### Brief
Return exactly the lines that run from the one with "Viewport: 1389px width, 868px height." to the last line of the entries below, both included, and nothing else.

### Input data

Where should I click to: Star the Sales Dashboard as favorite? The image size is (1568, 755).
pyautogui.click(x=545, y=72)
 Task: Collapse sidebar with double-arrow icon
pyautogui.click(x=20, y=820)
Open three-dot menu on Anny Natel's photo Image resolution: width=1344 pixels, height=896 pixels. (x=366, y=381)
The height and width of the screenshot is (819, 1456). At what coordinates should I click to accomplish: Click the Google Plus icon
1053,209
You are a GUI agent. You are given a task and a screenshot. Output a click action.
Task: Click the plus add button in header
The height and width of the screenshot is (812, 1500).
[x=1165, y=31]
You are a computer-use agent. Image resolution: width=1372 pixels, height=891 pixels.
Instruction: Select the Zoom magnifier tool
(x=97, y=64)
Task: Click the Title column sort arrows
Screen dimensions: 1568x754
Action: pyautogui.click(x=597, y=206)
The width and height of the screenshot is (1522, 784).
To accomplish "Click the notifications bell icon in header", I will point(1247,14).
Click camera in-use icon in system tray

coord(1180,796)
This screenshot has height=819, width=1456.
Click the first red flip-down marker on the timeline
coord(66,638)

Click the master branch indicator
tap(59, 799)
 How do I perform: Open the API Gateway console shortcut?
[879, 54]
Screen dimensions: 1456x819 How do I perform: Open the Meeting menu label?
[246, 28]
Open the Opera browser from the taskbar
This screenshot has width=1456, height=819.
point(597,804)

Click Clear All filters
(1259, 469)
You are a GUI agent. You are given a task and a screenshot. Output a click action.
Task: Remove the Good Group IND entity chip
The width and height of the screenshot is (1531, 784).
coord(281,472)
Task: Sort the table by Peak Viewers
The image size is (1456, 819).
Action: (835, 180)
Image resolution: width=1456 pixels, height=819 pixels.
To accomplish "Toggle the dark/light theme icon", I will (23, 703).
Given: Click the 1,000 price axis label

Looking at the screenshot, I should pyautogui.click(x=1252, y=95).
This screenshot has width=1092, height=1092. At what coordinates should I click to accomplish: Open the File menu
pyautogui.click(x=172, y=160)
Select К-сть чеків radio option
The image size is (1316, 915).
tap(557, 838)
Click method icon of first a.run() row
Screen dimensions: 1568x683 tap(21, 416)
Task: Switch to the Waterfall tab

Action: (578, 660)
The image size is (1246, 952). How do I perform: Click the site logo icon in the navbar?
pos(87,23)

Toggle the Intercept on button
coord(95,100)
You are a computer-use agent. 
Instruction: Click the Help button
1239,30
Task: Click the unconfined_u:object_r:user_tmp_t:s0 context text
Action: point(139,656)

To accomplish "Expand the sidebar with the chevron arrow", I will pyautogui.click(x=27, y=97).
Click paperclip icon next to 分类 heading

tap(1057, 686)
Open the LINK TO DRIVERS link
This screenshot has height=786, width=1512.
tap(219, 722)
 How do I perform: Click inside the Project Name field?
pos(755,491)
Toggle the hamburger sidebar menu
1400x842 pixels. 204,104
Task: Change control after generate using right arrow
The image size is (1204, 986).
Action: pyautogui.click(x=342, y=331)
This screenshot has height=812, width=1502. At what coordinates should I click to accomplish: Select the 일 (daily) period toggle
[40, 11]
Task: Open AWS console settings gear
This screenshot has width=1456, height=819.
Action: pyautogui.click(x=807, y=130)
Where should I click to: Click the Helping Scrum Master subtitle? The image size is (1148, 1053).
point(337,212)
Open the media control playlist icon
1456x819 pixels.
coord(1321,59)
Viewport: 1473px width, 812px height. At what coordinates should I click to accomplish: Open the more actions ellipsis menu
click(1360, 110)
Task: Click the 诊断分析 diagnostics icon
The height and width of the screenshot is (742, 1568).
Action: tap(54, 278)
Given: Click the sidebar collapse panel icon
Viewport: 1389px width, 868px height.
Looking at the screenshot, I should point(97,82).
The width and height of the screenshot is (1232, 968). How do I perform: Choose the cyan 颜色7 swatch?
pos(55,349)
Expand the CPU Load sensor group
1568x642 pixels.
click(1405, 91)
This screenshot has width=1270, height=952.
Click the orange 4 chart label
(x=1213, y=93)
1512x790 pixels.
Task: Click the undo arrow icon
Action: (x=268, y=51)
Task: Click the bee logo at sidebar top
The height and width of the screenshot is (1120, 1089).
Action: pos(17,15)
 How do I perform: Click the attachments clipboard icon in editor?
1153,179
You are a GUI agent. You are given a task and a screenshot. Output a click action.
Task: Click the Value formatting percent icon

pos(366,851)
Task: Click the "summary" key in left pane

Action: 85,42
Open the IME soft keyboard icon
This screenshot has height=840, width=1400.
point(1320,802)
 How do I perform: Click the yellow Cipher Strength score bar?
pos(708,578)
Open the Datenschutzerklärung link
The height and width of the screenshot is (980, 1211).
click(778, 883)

### Exercise result
Viewport: 1389px width, 868px height.
Looking at the screenshot, I should point(97,82).
The width and height of the screenshot is (1232, 968). How do I perform: Choose the cyan 颜色7 swatch?
pos(55,349)
Expand the CPU Load sensor group
1568x642 pixels.
click(1405, 91)
This screenshot has width=1270, height=952.
Click the orange 4 chart label
(x=1213, y=93)
1512x790 pixels.
Task: Click the undo arrow icon
Action: (x=268, y=51)
Task: Click the bee logo at sidebar top
The height and width of the screenshot is (1120, 1089).
Action: pos(17,15)
 How do I perform: Click the attachments clipboard icon in editor?
1153,179
You are a GUI agent. You are given a task and a screenshot. Output a click action.
Task: Click the Value formatting percent icon

pos(366,851)
Task: Click the "summary" key in left pane

Action: 85,42
Open the IME soft keyboard icon
This screenshot has height=840, width=1400.
point(1320,802)
 How do I perform: Click the yellow Cipher Strength score bar?
pos(708,578)
Open the Datenschutzerklärung link
The height and width of the screenshot is (980, 1211).
click(778, 883)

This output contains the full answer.